The interesting thing is that they do not own copilot.com

portaouflop 11 hours ago

The shocking thing about this article is that people still give Microsoft money for software

65 13 hours ago

Does this allow Micro$oft to train their AIs on your word documents?

  • grugagag 12 hours ago

    Ai is new and this justified them to move fast and break things, including user privacy. The amount of money they target to make minus the slap on the wrist will still be a monumental profit. Then they'll try to clean up house and play PR theater.

meetingthrower 14 hours ago

I mean, the ONE thing I want is when I am writing an email to coordinate a meeting and it says "how about tomorrow at 1:00" in the email body, that I can reply with a meeting and the time is set for tomorrow at 1:00 automatically?

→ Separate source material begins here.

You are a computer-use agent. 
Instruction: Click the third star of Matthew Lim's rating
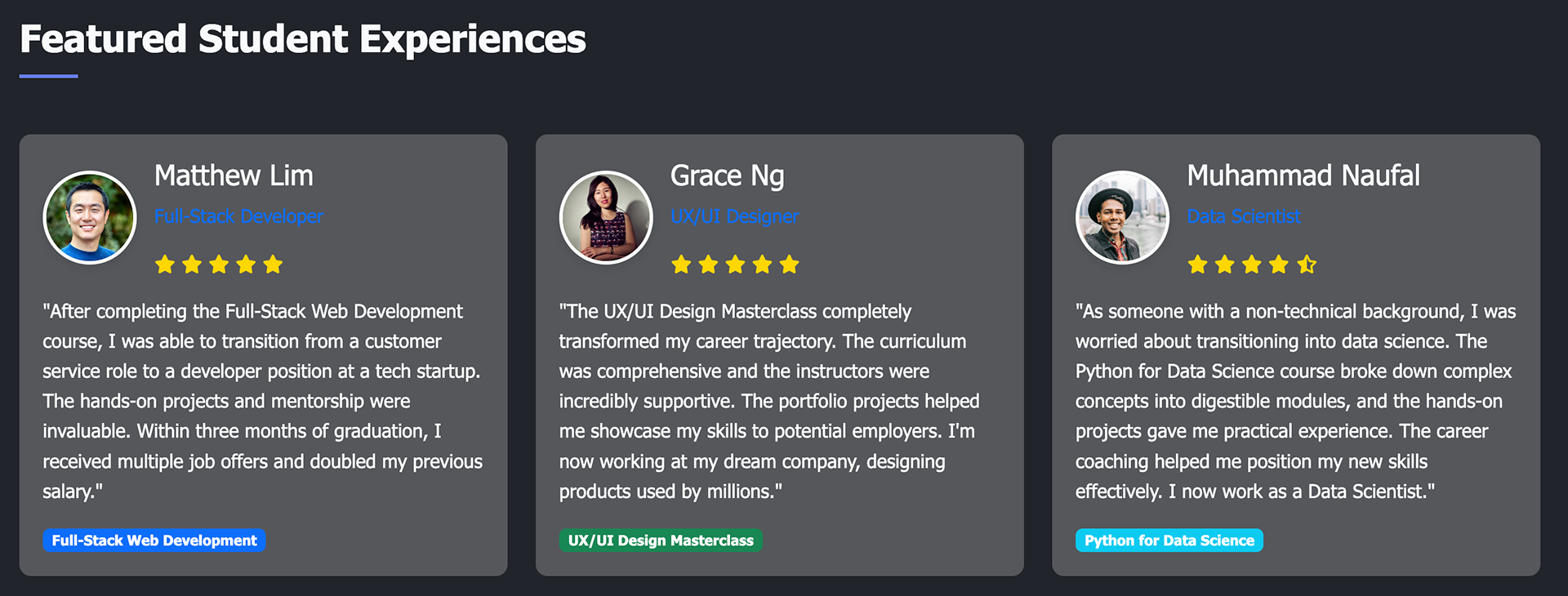[219, 265]
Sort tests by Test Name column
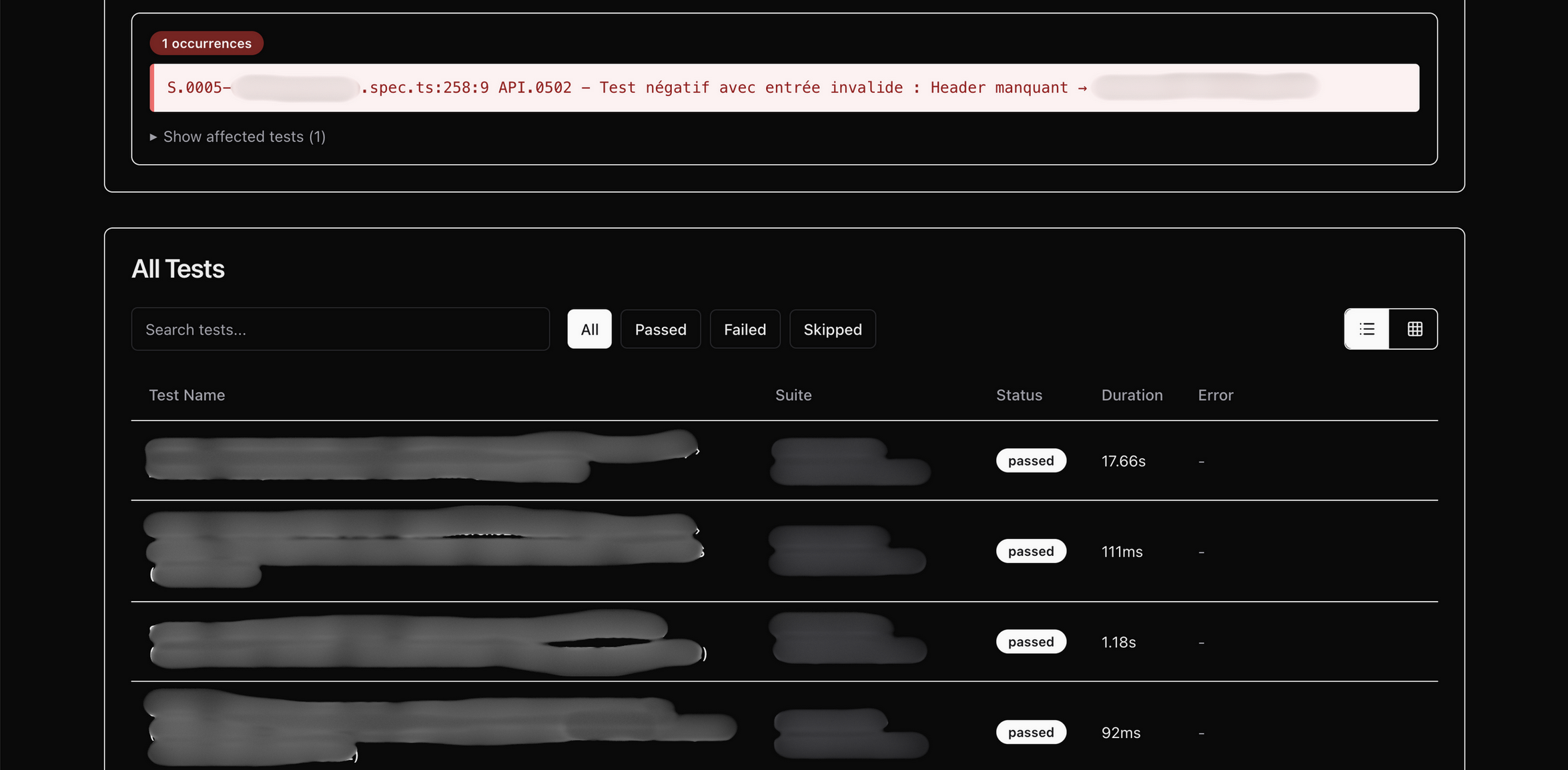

Surely we can do this MSFT???? The most basic AI help please, thank you.

king_magic 12 hours ago

no one wants or need copilot.

ulfw 7 hours ago

I don't even know what Copilot is anymore. Typical Microsoft bullshit. It started off as an MS copy of ChatGPT which was really good, especially as ChatGPT bans Hong Kong because China boo boo bad and all that dumb shit. But now suddenly it's an AI version of Siri, giving short responses to questions. Why? I stopped bothering with it

markdeloura 18 hours ago

When CoPilot showed up in my Word, I was writing a pitch doc that asked me to also describe whether I was using GenAI for anything for this pitch. It made me realize I didn’t know whether this doc was getting auto-pushed to CoPilot and would be used for training in some way. Dislike.

  • malnourish 14 hours ago

    fyi, it's "Copilot"

    Microsoft is evidentially bad at all forms of naming -- I have it on good authority that even (some) of their sales people think so (and will discretely admit to it).

whalesalad 18 hours ago

I don't think Microsoft has created a single novel or useful thing in the last 30 years, with the exception of vscode.

  • msh 18 hours ago

    I dont like windows these days but I still think they have made several useful things in the last 30 years:

    C#/.NET Windows 95 Windows 2000 Windows XP WSL SQL server

    for a start.

    • dingaling 15 hours ago

      I'll credit them for Windows NT, that was a solid system ( though developed mainly by ex-DEC staff ).

      SQL Server was originally licensed from Sybase.

  • mickael-kerjean 9 hours ago

    They've fixed their CMD app. 5 years ago, to enlarge the window, you had to tweak how many rows/columns you want to show, tweak with those until you have the desired window size. Now you can just resize like you would on any other app

  • tsujamin 18 hours ago

    You mean Microsoft Atom? Jokes aside, a lot of the platform security work (VBS/ the secure kernel) is pretty novel

  • andy81 17 hours ago

    Power Query, Powershell, and .net core were revolutionary in their niches.

  • ptek 16 hours ago

    Encarta 95 with mindmaze 95, spider solitaire?

  • thepill 18 hours ago

    I like PowerShell :)

  • grepfru_it 18 hours ago

    Windows 2000 was pretty revolutionary

    • narrator 18 hours ago

      As an oldtimer, when Redhat 9 came out at the same time as Windows 2000, Windows 2000 was ridiculously far ahead. Many engineers switched back to Linux from Windows for a while.

    • bluedino 17 hours ago

      It was a security nightmare, but it was so close to what we're still using today it's not even funny.

  • 1986 18 hours ago

    WSL is a big improvement over the MinGW era

    • einr 17 hours ago

      Singling out "you can now pretend your Windows is a reasonable facsimile of a Linux" as an example of innovation is not really a flex.